# YOUR INSTRUCTIONS:
Reproduce the part of the post on classical logic without negation and falsehood that opens with "The only reason" and ends after "irreparable flaws anyway.".

# DOCUMENT EXTRACT:
========

# Classical logic without negation and falsehood

It seems to me that Gerhard Gentzen's sequent calculus could just omit negation and falsehood, and still prove any classical tautology in a suitable form. (For a specific formula, falsehood gets replaced by the conjunction of all relevant propositional variables. For predicate logic, falsehood gets replaced by the conjunction of the universally quantified predicate symbols, including for example $\forall x\forall y\ x=y$. One could also introduce a constant $F$ and axioms like $F\to\forall x\forall y\ x=y$. More details about the consequences of removing falsehood can be found here.) This doesn't seem possible for his natural deduction calculus, where the law of excluded middle is used to arrive at classical logic.

Why hasn't he adapted the relevant rule from his sequent calculus to his natural deduction calculus: $\begin{array}{l} A\to(B\lor C) \\ \hline (A\to B)\lor C\end{array}$

At first sight, this rule doesn't look worse than $\begin{array}{l} \\ \hline A \lor \lnot A\end{array}$ or $\begin{array}{l} \lnot \lnot A \\ \hline A \end{array}$, and it would have mirrored his sequent calculus more closely. Of course, in the sequent calculus he didn't need to write $\lor$, and this made this deduction rule look even more attractive. But being able to omit both negation and falsehood seems attractive to me, independent of how attractive the rules themselves appear.

The only reason I could come up with is that he developed his natural deduction calculus first, became dissatisfied with it, then developed his sequent calculus, and didn't find it important to further improve his natural deduction calculus, because it had other irreparable flaws anyway.

========

[Saved data entries]
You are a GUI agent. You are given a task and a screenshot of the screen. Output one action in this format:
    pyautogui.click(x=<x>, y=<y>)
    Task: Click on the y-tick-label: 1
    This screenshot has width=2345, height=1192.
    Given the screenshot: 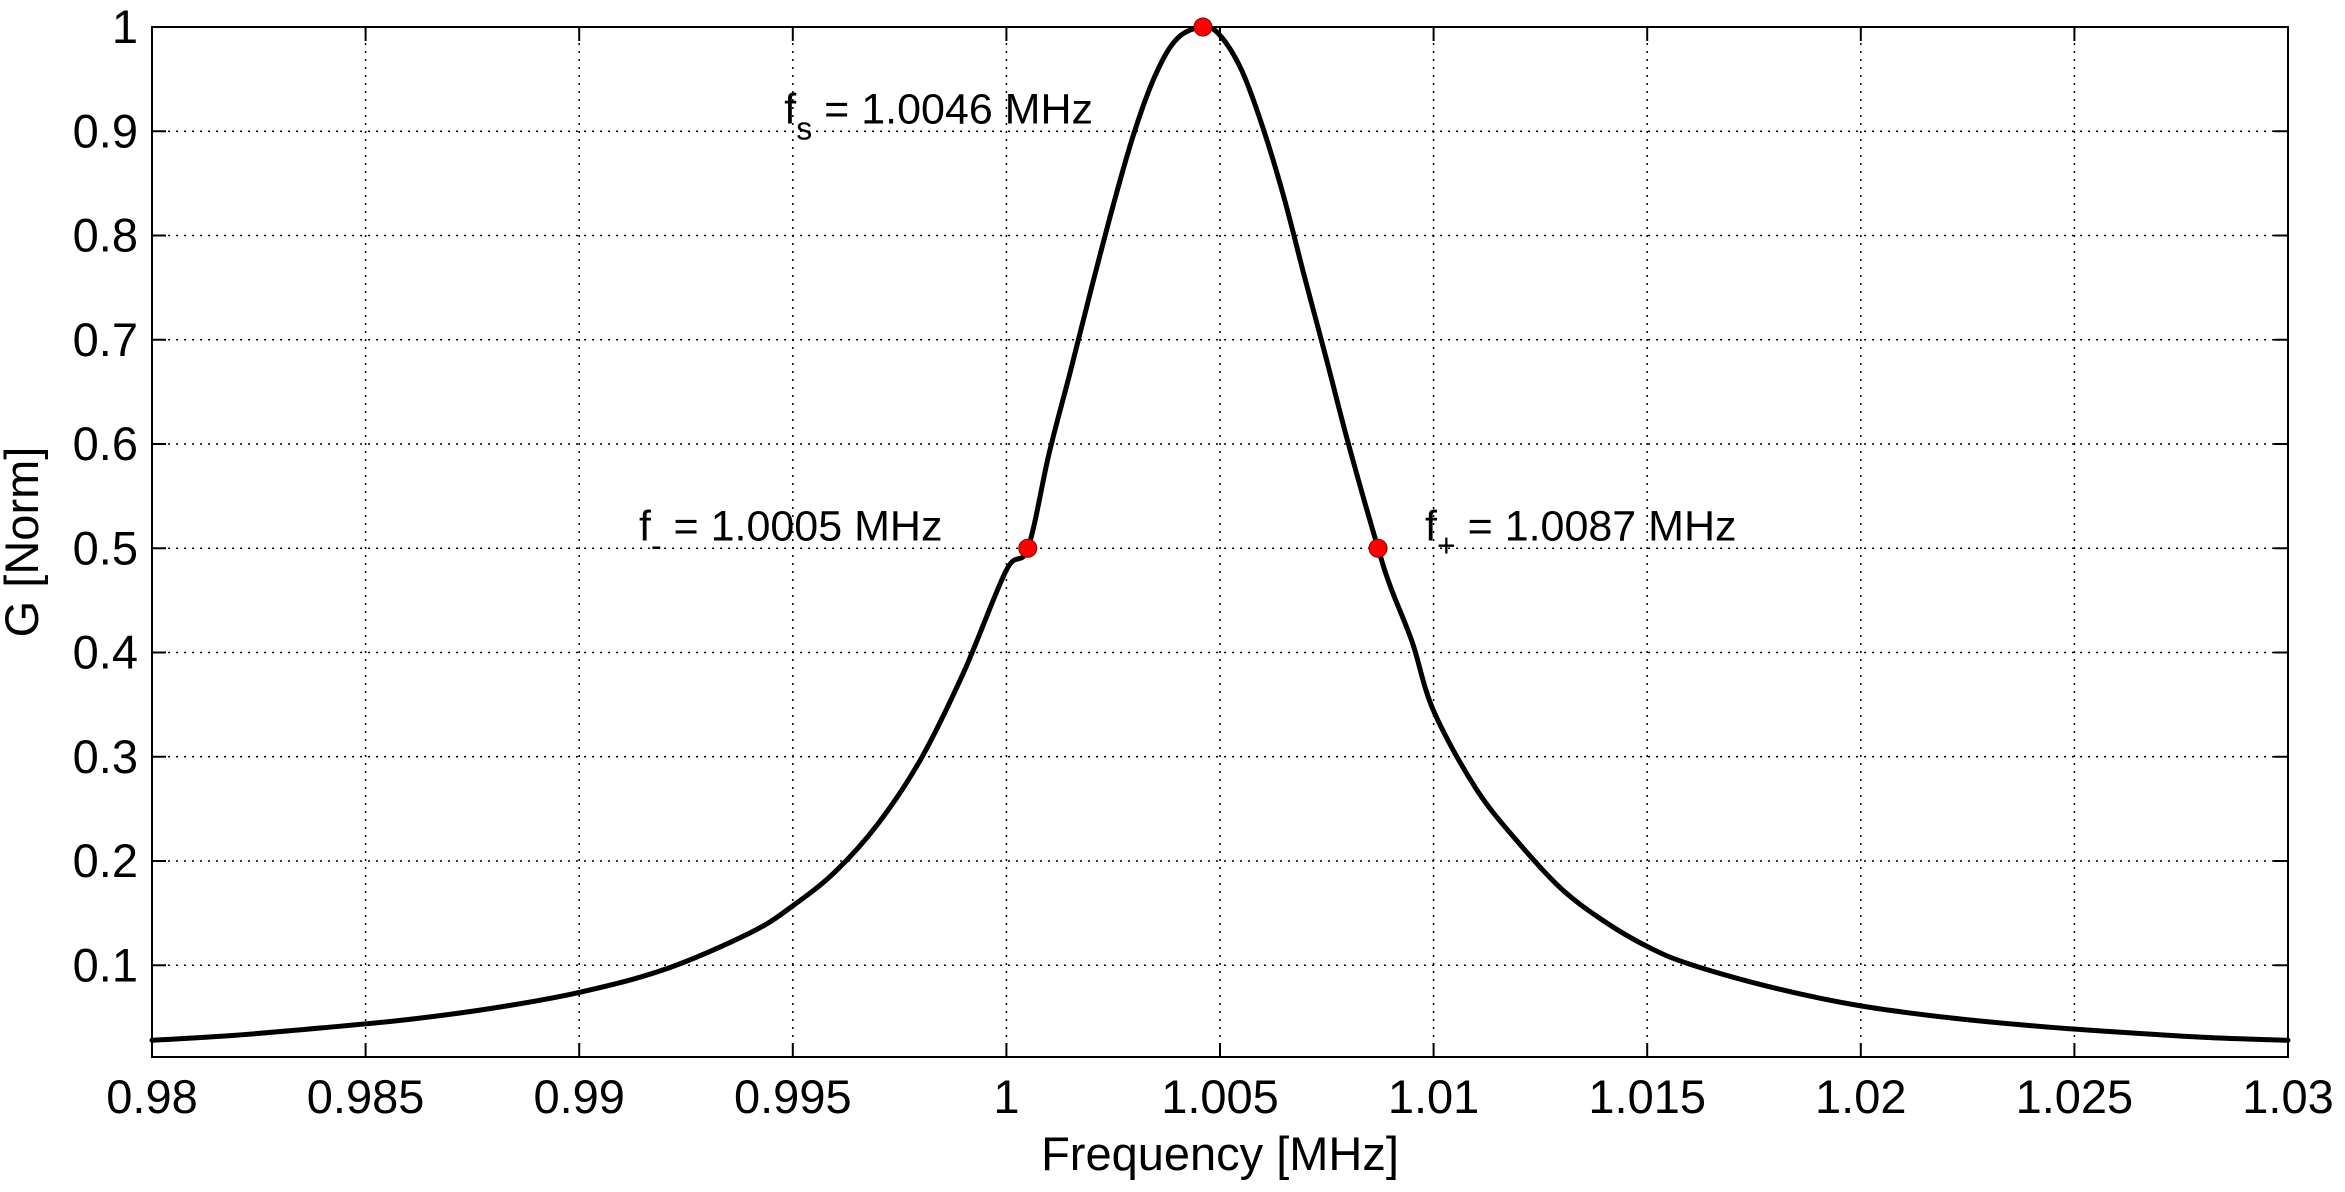 What is the action you would take?
    pyautogui.click(x=125, y=26)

========

# TASK OUTPUT:
The only reason I could come up with is that he developed his natural deduction calculus first, became dissatisfied with it, then developed his sequent calculus, and didn't find it important to further improve his natural deduction calculus, because it had other irreparable flaws anyway.